_Activity_
Both the line containing "[Follow us on instagram] (82, 2020)" and the line containing "Speichern [button] (206, 1228)" belong to the span. Output exactly that span from the listing below, and nothing outside it.

━━ Data shown ━━

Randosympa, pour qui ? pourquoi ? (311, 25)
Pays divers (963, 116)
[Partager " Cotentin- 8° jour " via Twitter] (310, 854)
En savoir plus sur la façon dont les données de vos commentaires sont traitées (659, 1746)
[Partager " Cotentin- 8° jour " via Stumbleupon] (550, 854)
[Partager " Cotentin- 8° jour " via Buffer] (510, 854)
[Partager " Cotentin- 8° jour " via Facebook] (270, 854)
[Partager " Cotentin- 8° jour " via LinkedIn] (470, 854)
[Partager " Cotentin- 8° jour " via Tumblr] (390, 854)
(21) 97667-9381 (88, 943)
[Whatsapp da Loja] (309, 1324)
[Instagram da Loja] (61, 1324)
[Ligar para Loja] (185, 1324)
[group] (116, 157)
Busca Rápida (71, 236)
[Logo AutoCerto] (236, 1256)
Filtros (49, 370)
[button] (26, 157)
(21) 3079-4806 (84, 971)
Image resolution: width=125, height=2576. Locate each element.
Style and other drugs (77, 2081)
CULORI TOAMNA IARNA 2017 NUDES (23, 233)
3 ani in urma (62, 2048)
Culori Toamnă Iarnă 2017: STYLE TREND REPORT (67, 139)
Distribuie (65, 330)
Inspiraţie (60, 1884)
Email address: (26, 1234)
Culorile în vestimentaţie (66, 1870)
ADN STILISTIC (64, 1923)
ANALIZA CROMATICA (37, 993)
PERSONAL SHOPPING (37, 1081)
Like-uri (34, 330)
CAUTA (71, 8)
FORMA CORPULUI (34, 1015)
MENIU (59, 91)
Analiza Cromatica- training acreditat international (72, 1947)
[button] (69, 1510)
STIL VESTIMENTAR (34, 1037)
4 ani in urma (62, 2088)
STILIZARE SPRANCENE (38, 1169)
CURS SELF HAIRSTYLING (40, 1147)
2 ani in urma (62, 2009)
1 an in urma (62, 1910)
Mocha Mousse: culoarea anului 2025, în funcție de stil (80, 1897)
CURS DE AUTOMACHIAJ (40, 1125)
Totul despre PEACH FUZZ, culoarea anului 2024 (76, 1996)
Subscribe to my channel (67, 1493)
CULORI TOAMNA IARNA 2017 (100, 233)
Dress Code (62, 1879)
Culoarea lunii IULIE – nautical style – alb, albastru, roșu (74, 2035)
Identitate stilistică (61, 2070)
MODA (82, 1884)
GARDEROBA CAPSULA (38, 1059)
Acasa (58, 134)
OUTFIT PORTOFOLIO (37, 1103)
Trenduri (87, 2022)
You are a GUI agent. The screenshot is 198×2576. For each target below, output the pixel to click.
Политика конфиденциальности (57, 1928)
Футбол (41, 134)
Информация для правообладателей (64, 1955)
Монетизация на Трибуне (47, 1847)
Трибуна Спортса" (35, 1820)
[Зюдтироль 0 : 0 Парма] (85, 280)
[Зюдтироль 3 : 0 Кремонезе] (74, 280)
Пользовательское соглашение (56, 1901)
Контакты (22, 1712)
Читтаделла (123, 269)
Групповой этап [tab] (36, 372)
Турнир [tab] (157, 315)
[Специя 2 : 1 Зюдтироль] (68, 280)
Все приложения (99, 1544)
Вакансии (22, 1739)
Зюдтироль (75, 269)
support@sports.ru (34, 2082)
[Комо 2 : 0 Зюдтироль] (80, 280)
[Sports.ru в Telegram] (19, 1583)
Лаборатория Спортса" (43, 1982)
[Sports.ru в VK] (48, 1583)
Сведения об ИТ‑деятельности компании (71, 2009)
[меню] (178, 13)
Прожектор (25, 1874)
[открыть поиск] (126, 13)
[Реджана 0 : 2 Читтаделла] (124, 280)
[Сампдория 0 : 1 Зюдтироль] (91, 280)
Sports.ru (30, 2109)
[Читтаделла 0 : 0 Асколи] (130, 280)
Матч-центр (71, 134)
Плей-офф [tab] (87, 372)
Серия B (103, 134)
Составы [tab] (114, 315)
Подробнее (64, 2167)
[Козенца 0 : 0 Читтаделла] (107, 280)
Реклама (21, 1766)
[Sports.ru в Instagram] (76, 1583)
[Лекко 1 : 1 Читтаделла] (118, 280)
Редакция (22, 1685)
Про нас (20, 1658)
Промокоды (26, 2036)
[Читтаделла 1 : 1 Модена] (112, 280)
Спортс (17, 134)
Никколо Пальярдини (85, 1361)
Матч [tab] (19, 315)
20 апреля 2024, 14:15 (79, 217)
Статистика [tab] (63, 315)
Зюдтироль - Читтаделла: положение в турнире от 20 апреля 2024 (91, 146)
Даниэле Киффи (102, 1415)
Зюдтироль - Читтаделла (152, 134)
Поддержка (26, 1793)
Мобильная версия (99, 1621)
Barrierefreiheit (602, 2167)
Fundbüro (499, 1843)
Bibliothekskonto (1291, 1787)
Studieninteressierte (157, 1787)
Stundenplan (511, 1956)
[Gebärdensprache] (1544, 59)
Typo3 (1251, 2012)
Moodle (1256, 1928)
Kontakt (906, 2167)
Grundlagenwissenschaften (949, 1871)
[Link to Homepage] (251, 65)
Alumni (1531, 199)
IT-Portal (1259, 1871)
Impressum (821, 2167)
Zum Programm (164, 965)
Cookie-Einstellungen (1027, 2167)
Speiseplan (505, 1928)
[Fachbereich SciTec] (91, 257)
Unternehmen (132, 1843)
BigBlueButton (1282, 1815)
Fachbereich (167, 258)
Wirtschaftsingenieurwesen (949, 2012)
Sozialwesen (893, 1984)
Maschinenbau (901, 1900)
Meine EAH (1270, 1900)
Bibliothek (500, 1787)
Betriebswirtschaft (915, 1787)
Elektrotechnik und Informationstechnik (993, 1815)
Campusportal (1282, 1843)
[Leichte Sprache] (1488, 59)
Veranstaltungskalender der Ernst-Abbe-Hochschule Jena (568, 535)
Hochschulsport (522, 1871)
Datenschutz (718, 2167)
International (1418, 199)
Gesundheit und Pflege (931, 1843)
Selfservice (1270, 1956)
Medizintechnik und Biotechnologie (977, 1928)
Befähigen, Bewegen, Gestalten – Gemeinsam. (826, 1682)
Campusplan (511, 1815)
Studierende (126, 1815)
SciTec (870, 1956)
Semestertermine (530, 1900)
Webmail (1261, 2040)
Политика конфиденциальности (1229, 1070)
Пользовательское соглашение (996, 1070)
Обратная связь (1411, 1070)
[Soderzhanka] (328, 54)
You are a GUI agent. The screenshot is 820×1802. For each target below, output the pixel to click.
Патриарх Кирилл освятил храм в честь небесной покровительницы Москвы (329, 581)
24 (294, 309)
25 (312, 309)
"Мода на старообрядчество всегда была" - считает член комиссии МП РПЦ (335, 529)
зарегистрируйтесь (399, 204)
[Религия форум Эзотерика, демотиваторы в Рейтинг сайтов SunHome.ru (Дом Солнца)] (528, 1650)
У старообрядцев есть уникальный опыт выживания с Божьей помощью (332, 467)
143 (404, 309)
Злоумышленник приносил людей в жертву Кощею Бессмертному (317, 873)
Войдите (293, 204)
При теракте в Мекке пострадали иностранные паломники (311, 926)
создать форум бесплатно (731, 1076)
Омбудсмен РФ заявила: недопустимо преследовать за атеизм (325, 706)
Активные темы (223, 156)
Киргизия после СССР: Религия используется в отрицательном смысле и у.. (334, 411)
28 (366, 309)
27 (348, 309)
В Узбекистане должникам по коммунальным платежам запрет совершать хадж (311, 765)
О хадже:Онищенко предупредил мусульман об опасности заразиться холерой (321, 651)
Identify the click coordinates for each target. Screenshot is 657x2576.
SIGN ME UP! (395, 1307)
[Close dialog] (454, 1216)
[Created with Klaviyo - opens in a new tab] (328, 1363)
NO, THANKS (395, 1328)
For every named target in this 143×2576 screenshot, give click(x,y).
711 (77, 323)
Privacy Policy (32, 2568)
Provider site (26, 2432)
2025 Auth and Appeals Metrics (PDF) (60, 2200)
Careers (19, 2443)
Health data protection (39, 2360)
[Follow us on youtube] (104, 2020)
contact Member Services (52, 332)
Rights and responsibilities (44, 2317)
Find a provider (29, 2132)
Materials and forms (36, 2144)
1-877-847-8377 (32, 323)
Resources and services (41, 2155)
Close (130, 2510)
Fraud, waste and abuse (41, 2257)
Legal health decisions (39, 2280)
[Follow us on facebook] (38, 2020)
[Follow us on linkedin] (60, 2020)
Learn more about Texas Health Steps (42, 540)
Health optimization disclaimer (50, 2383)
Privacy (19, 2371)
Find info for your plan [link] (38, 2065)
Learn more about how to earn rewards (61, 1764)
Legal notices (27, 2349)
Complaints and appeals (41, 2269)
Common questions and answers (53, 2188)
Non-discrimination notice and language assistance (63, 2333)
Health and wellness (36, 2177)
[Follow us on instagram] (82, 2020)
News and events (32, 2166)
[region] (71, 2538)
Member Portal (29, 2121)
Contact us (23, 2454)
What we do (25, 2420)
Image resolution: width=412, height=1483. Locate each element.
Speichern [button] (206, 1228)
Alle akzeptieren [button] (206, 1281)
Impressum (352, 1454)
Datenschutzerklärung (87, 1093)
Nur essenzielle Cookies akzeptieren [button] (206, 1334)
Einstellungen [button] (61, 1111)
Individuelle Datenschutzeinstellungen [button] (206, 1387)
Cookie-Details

━━━

_Your solution_
[Follow us on instagram] (82, 2020)
News and events (32, 2166)
[region] (71, 2538)
Member Portal (29, 2121)
Contact us (23, 2454)
What we do (25, 2420)
Image resolution: width=412, height=1483. Locate each element.
Speichern [button] (206, 1228)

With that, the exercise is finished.